All of lore.kernel.org
 help / color / mirror / Atom feed
From: Masami Hiramatsu <masami.hiramatsu.pt@hitachi.com>
To: Alexei Starovoitov <ast@plumgrid.com>
Cc: Ingo Molnar <mingo@kernel.org>,
	Steven Rostedt <rostedt@goodmis.org>,
	Namhyung Kim <namhyung@kernel.org>,
	Arnaldo Carvalho de Melo <acme@infradead.org>,
	Jiri Olsa <jolsa@redhat.com>,
	"David S. Miller" <davem@davemloft.net>,
	Daniel Borkmann <dborkman@redhat.com>,
	Hannes Frederic Sowa <hannes@stressinduktion.org>,
	Brendan Gregg <brendan.d.gregg@gmail.com>,
	Linux API <linux-api@vger.kernel.org>,
	Network Development <netdev@vger.kernel.org>,
	LKML <linux-kernel@vger.kernel.org>,
	"zhangwei(Jovi)" <jovi.zhangwei@huawei.com>,
	"yrl.pp-manager.tt@hitachi.com" <yrl.pp-manager.tt@hitachi.com>
Subject: Re: Re: Re: [PATCH tip 0/9] tracing: attach eBPF programs to tracepoints/syscalls/kprobe
Date: Tue, 20 Jan 2015 20:57:18 +0900	[thread overview]
Message-ID: <54BE429E.9020108@hitachi.com> (raw)
In-Reply-To: <CAMEtUuwrpqRG4a=Hqnj3JBKuLbC4yV+trVAZhevKLbCsm_6U4Q@mail.gmail.com>

(2015/01/20 12:55), Alexei Starovoitov wrote:
> On Mon, Jan 19, 2015 at 6:58 PM, Masami Hiramatsu
> <masami.hiramatsu.pt@hitachi.com> wrote:
>>>
>>> it's done already... one can do the same skb->dev->name logic
>>> in kprobe attached program... so from bpf program point of view,
>>> tracepoints and kprobes feature-wise are exactly the same.
>>> Only input is different.
>>
>> No, I meant that the input should also be same, at least for the first step.
>> I guess it is easy to hook the ring buffer committing and fetch arguments
>> from the event entry.
> 
> No. That would be very slow.
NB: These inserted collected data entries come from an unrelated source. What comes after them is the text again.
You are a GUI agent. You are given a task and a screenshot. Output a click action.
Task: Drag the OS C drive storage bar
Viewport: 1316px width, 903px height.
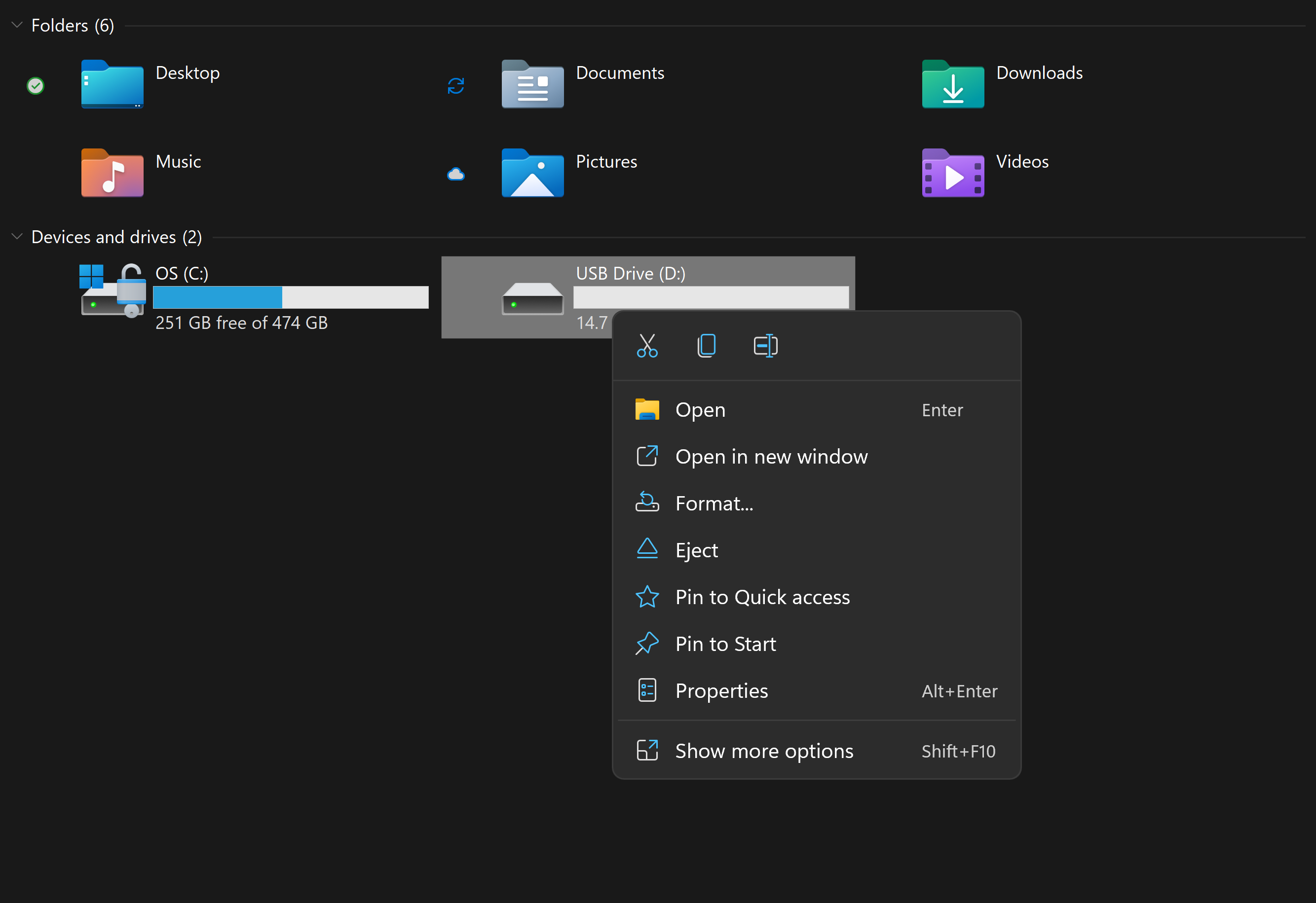(x=291, y=297)
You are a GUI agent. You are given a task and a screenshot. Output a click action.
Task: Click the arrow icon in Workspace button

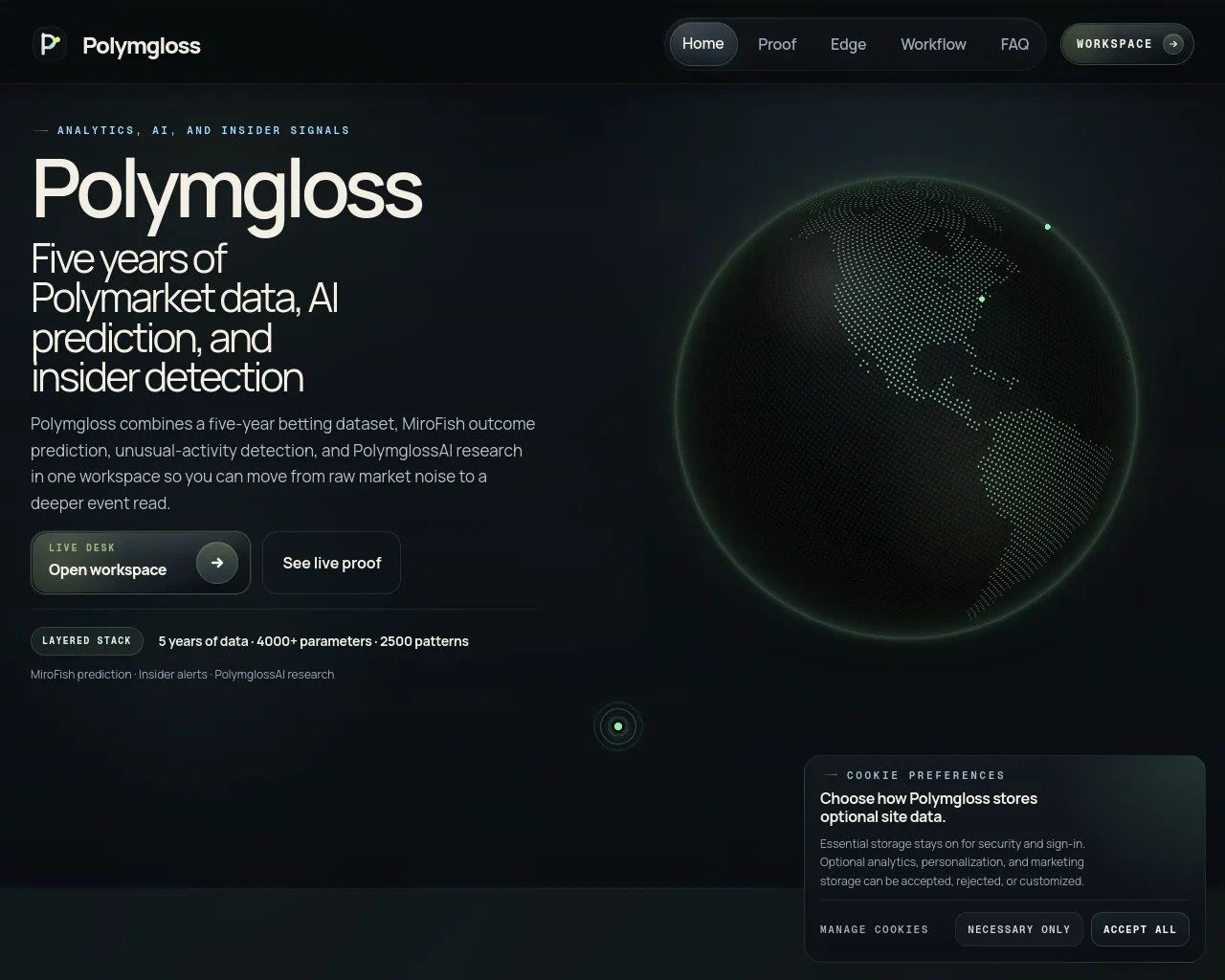coord(1173,44)
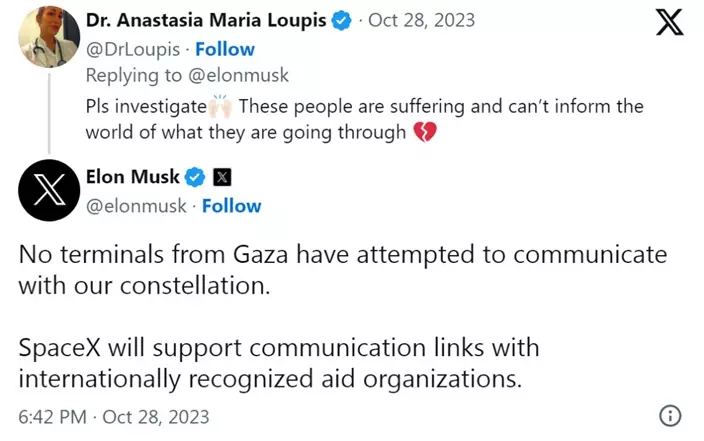Click the Elon Musk display name
This screenshot has width=704, height=441.
tap(133, 177)
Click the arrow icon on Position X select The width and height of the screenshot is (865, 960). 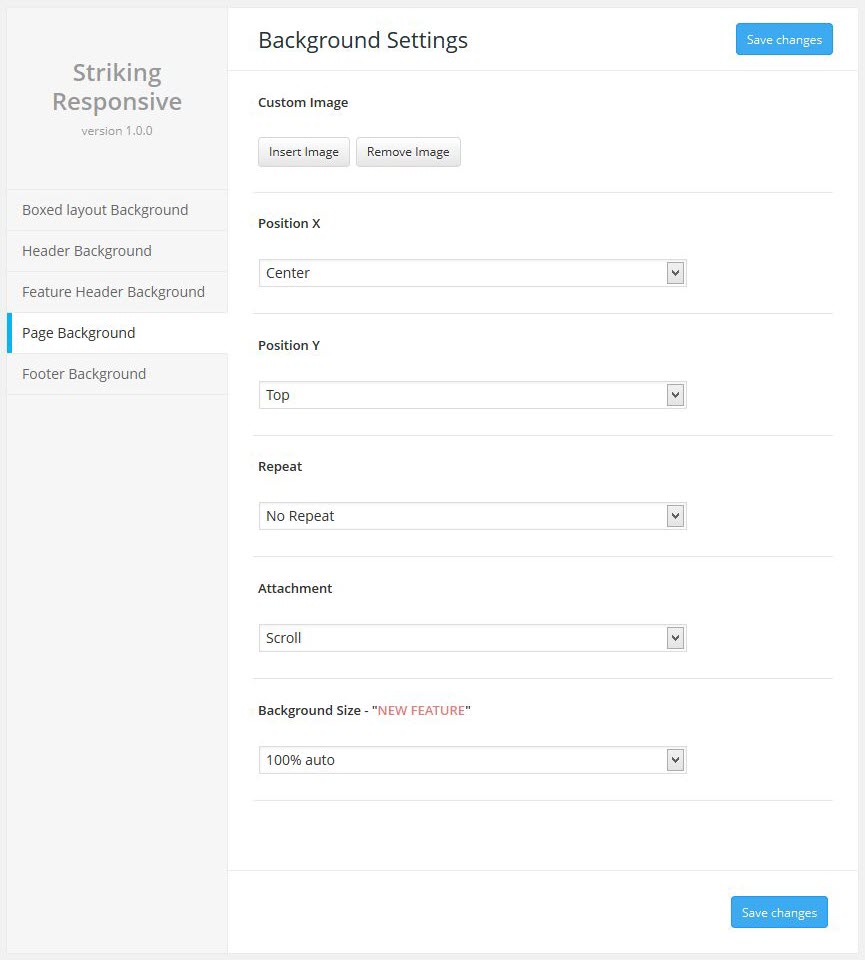pos(676,273)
See my comment to Steven
> and more detailed numbers below.

Thank you for measuring the performance differences.
Indeed, the ring buffer looks slow.

> Allocating ring buffer takes too much time.
> 
>> And what I expected scenario was
>>
>> 1. setup kprobe traceevent with fd, buf, count by using perf-probe.
>> 2. load bpf module
>> 3. the module processes given event arguments.
> 
> from ring buffer? that's too slow.

Ok, BTW, would you think is it possible to use a reusable small scratchpad
memory for passing arguments? (just a thought)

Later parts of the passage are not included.